Are you going to go with a streaming cable TV service (e.g. YouTube TV) or just gonna use DTC apps like Netflix, Paramount+, HBO Max, etc., maybe combined with OTA TV? Depending on which model TiVos you have, you could use them with free OTA TV. I did that when I first dumped cable/satellite TV years ago, with the TiVo Roamio OTA (which is what brought me to this forum in the first place).


----------



## jerryez (May 16, 2001)

Cable companies will be here after cable tv dies because we need it for internet at this time. Also, ABC has Disney+. CBS has Parmount+, and NBC has Peacock. So they might not need broadcasters much longer.


----------



## ManeJon (Apr 14, 2018)

There are franchise laws and rules that are going to play a part in this. The local network stations have rights to a lot of stuff that can/will be broadcasted


----------



## chiguy50 (Nov 9, 2009)

NashGuy said:


> Looks like it's the same as here in Nashville: $70 for 1 Gig, $100 for 2 Gig.
> 
> 
> 
> ...


Yeah, I know about the retail rates. I never pay retail and was curious to know what OP had arranged.


----------



## NashGuy (May 2, 2015)

chiguy50 said:


> Yeah, I know about the retail rates. I never pay retail and was curious to know what OP had arranged.


Google Fiber doesn't engage in the sort of used car salesman wheeling-and-dealing that cable companies like Comcast do. At least not for individual residential subs. They don't even run special promos. They just have their regular rates. Only exception to that I've seen in the past is when they announced they might be expanding into a new "fiberhood" and depending on the number of homes who pre-committed, those homes got a certain amount of discount off the regular rate.


----------



## NorthAlabama (Apr 19, 2012)

chiguy50 said:


> Thank you for that detailed info. Do you have the price schedule for the various plans?





NashGuy said:


> Looks like it's the same as here in Nashville: $70 for 1 Gig, $100 for 2 Gig.





chiguy50 said:


> Yeah, I know about the retail rates. I never pay retail and was curious to know what OP had arranged.

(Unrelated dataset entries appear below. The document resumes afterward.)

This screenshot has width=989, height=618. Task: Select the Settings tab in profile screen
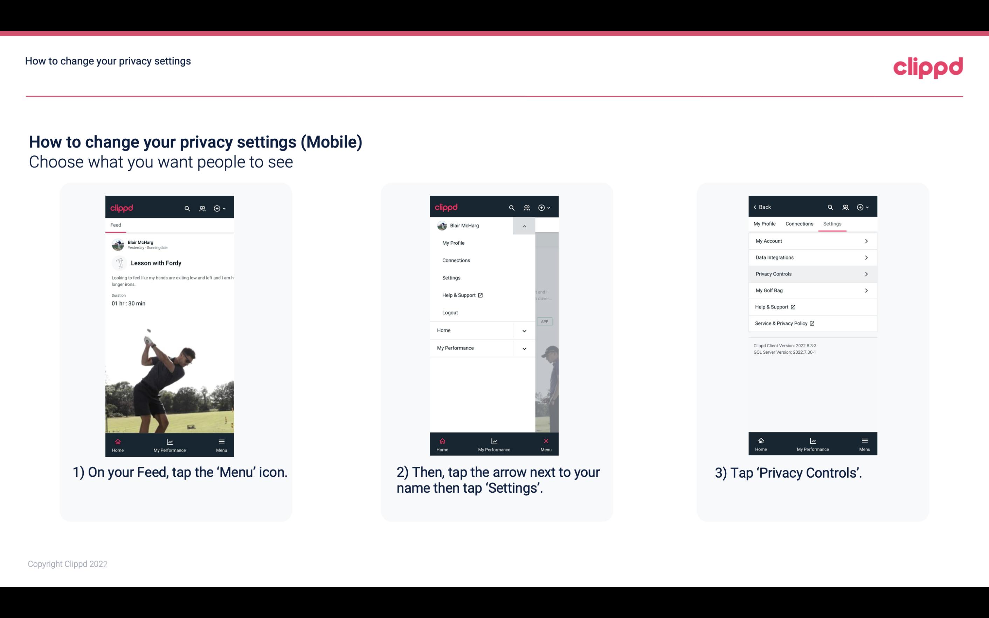click(832, 224)
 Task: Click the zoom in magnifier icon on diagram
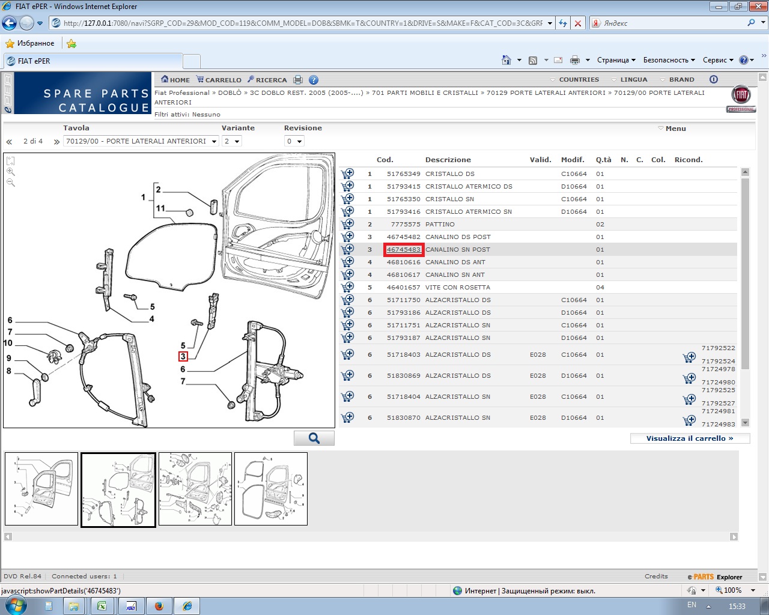pyautogui.click(x=11, y=172)
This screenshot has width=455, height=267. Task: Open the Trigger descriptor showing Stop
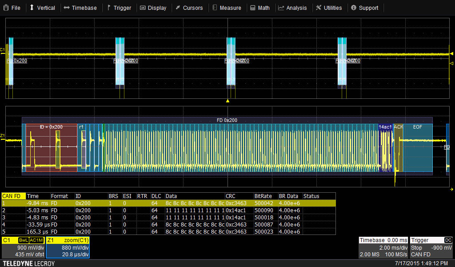pos(431,248)
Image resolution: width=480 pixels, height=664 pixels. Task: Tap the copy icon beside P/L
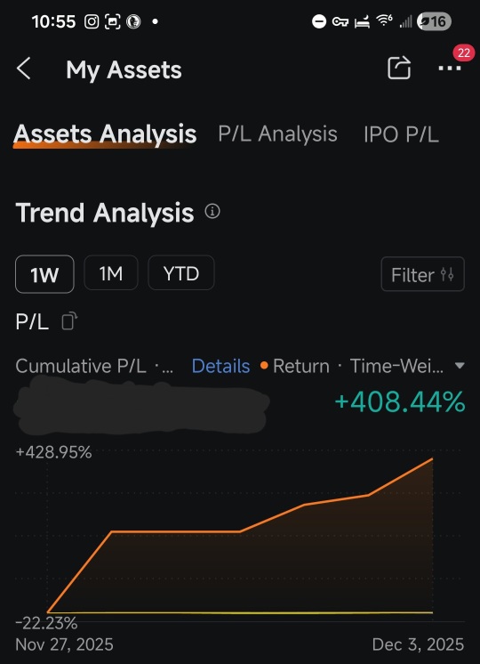[69, 321]
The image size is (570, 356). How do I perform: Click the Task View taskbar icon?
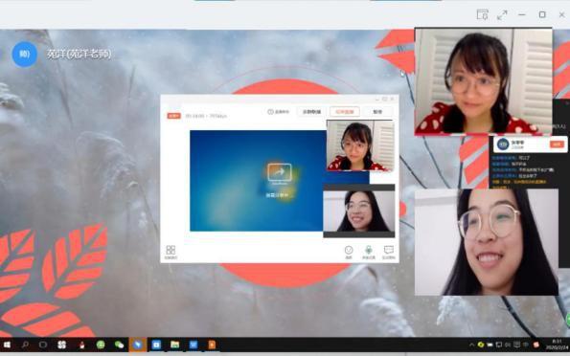tap(43, 345)
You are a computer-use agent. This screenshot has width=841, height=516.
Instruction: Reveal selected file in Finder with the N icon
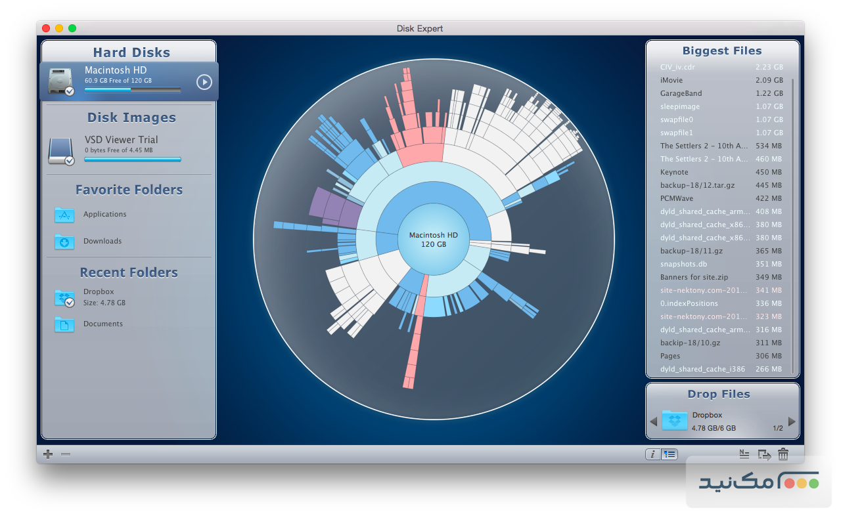point(744,454)

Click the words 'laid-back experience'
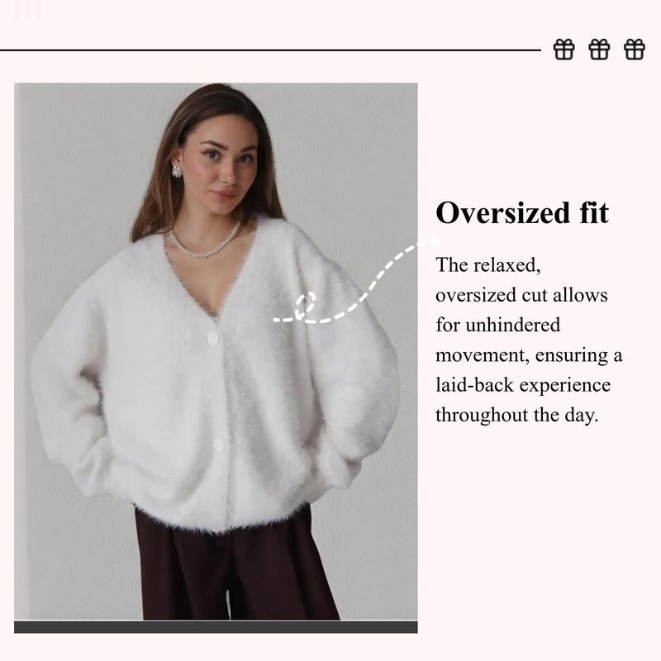click(523, 385)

no, no better deal, though their pricing hasn't changed for 5 years, so there's that.


----------



## NashGuy (May 2, 2015)

jerryez said:


> Cable companies will be here after cable tv dies because we need it for internet at this time. Also, ABC has Disney+. CBS has Parmount+, and NBC has Peacock. So they might not need broadcasters much longer.


Yep. Already we're seeing how local broadcast stations and the national broadcast networks are separating from each other in the direct-to-consumer streaming era. For instance, my local NBC affiliate, WSMV 4, is owned by Gray, which has their own WSMV 4 app that streams their local newscasts both live and afterwards on-demand. But if I want to stream NBC network content, I go into NBCUniversal's Peacock app for that. Of course, it also streams content from some of their various cable nets too (e.g. USA, Bravo, MSNBC) plus recent Universal theatrical films.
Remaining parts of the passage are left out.